Cinders: Thinking on Bike Adventures Past

Spending time on a mountain bike is not just hobby for me. It’s not just a way to keep a dress size. It’s a way of life. A way into life and a connection to people, places and myself.

And as we rode the gently meandering Cinder Track at Robin Hoods’s Bay I was looking for exactly that.

The track itself is an old railway line, with a cinder ballast instead of coal. Reclaimed by the council it was transformed into a recreational cycling route which runs between the east coast seaside towns of Whitby and Scarborough. I’ll be honest, it’s boring, and harder work than it should be (or perhaps an excess of mince pies was weighing heavy on my centre of balance). So, as my tyres crushed the brittle cinders I was looking for meaning, thinking of sparks, embers and pantomimes.

I first rode this track in 2015. We had reached the end of a six day journey from St Bee’s on the west coast to Robin Hood’s Bay on the east. It was the least scenic part of a ride that had crossed three national parks – the hard way. And for the final few glory miles we were given dull sanitised trail lined by shrubs that hid the coast and cliffs we had spent six days imagining.

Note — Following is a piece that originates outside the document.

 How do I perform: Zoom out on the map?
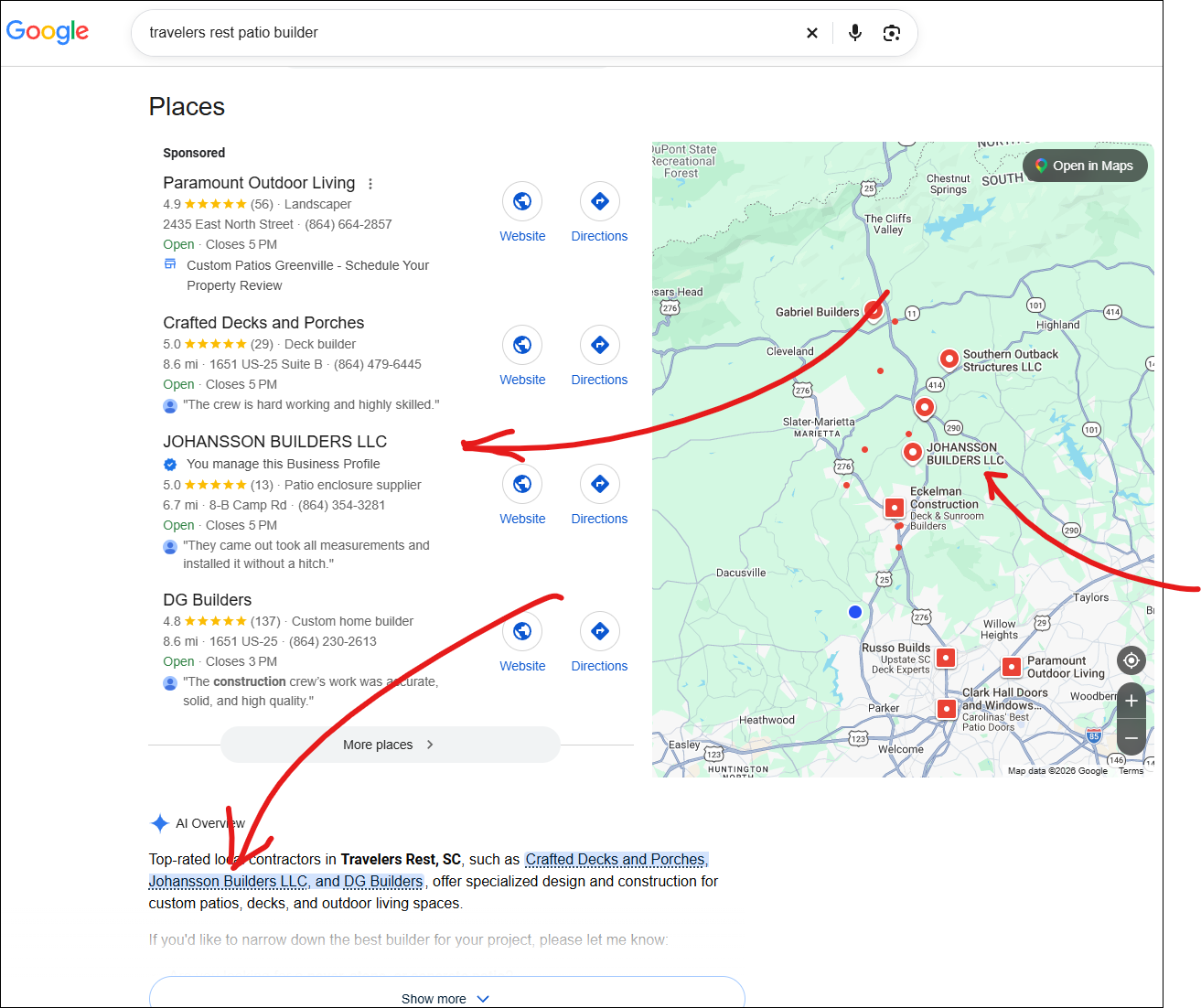click(1131, 737)
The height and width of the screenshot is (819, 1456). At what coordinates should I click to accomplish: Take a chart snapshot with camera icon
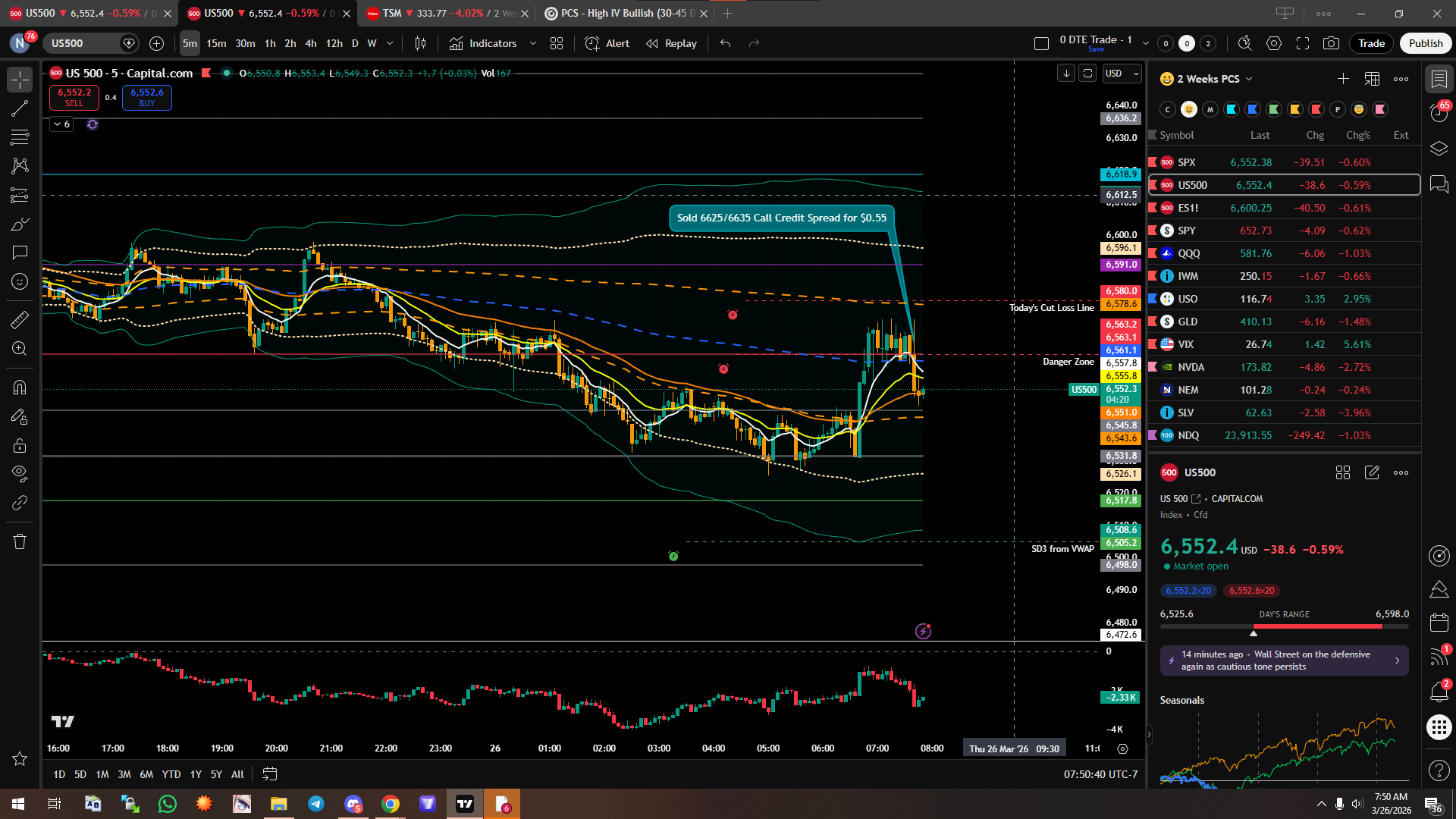coord(1331,43)
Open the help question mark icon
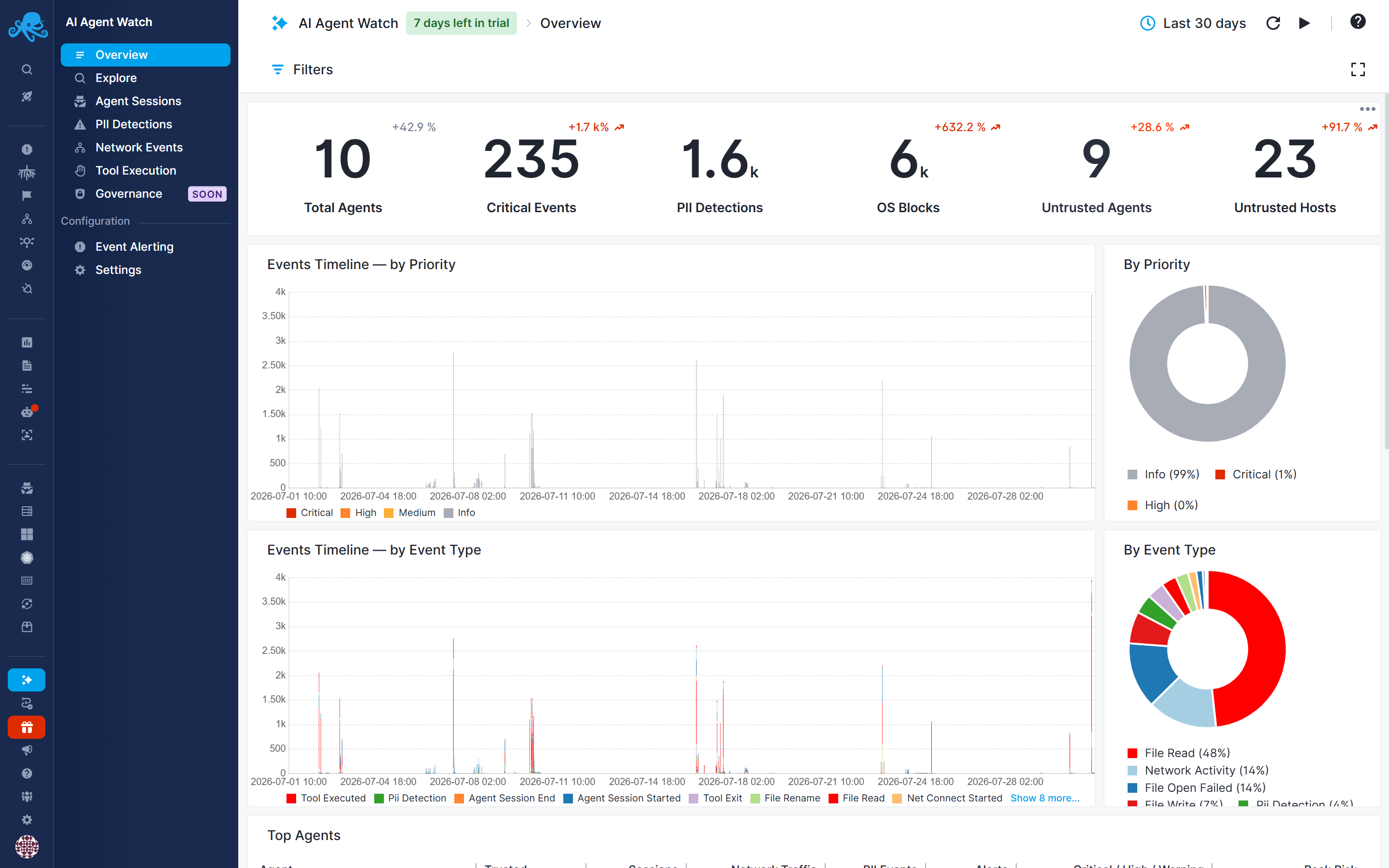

But I was glad for it. I was glad it was flat and predictable. And I think my companions were too. The effort was over. I took my phone from my pocket and snapped my companions in a line ahead of me, pedalling away. We were drying to salty crisps after traversing the North York Moors in torrential rain, gouging clay from between our tyres and frames as it choked our wheels to a standstill. We were fatigued from back to back days of testing terrain. We were ready to be able to say, ‘yes, we did it.’ We pedalled those boring miles with light hearts.

I want to say it was the first trip like that for me. But that would not be strictly true, it just felt that way. Perhaps what is true is that if journeys are inspired and honestly imagined then they always feel like the first time. I had seen the wildness of a country I took for-granted, I had begun to believe things I could not have believed without proof; I could endure, I was strong enough. And I did this with comrades at my side.

For as long as I can remember I have craved connection and meaning, often finding both elusive. But for those six days, I had it.

I was not ready for the emptiness that swelled up as I dipped my bike wheel in the sea on the cobbled launch. It was hard to participate in the flurry of photographs. Having reached my destination, I was lost.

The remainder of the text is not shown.